**YOUR OBJECTIVE:** Pictures in the data must not be copied, but everything else should be output exactly.

**PROVIDED INFORMATION:**
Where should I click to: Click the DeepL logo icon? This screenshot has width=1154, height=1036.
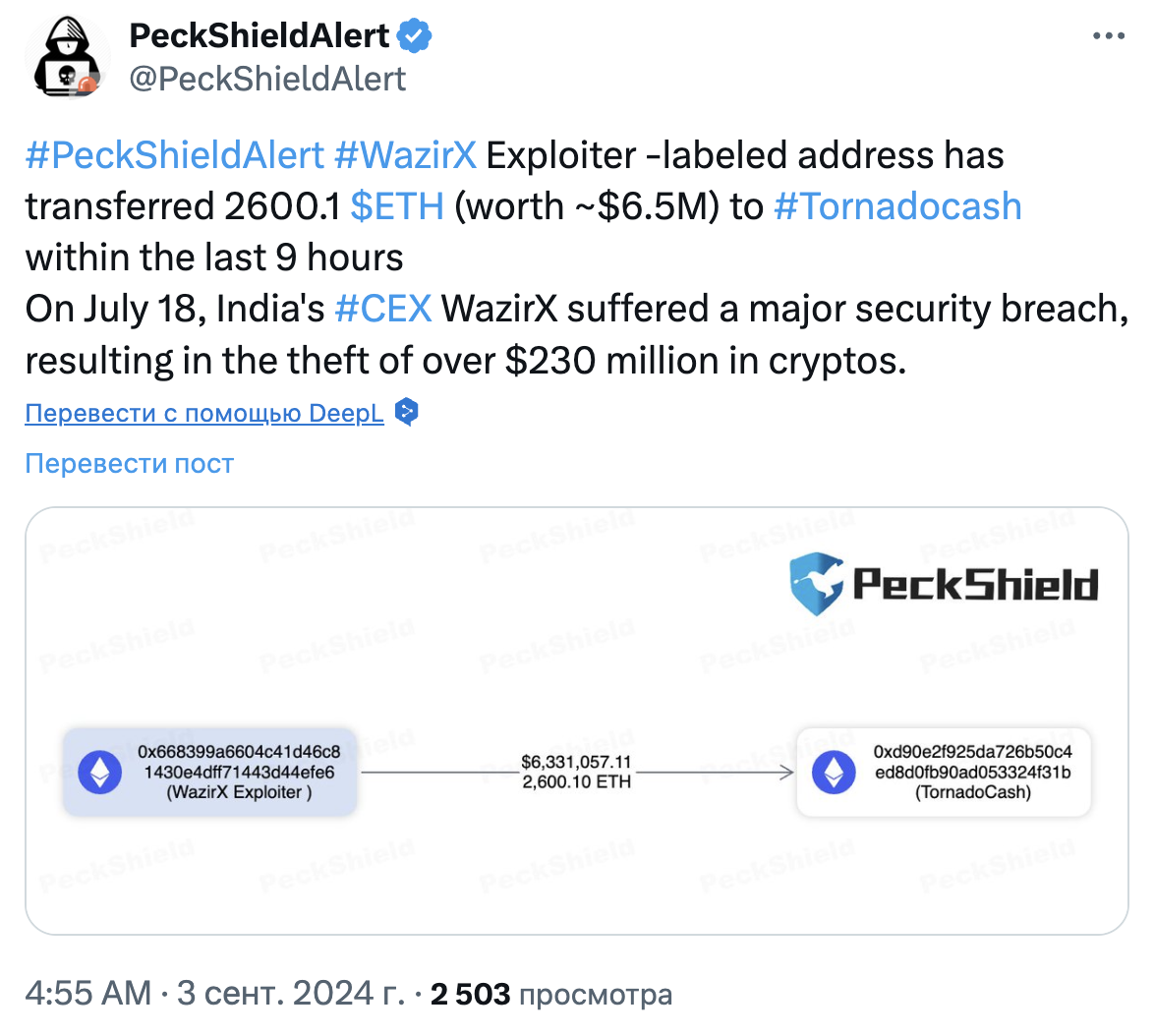point(406,412)
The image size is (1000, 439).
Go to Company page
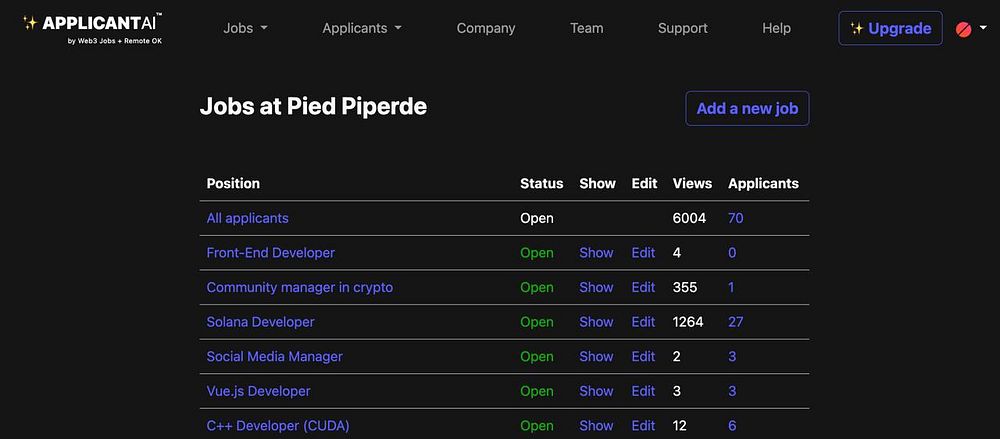coord(486,28)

**ANSWER AREA:**
Where should I click to: Click the DeepL logo icon? This screenshot has width=1154, height=1036.
point(406,412)
The image size is (1000, 439).
Go to Company page
coord(486,28)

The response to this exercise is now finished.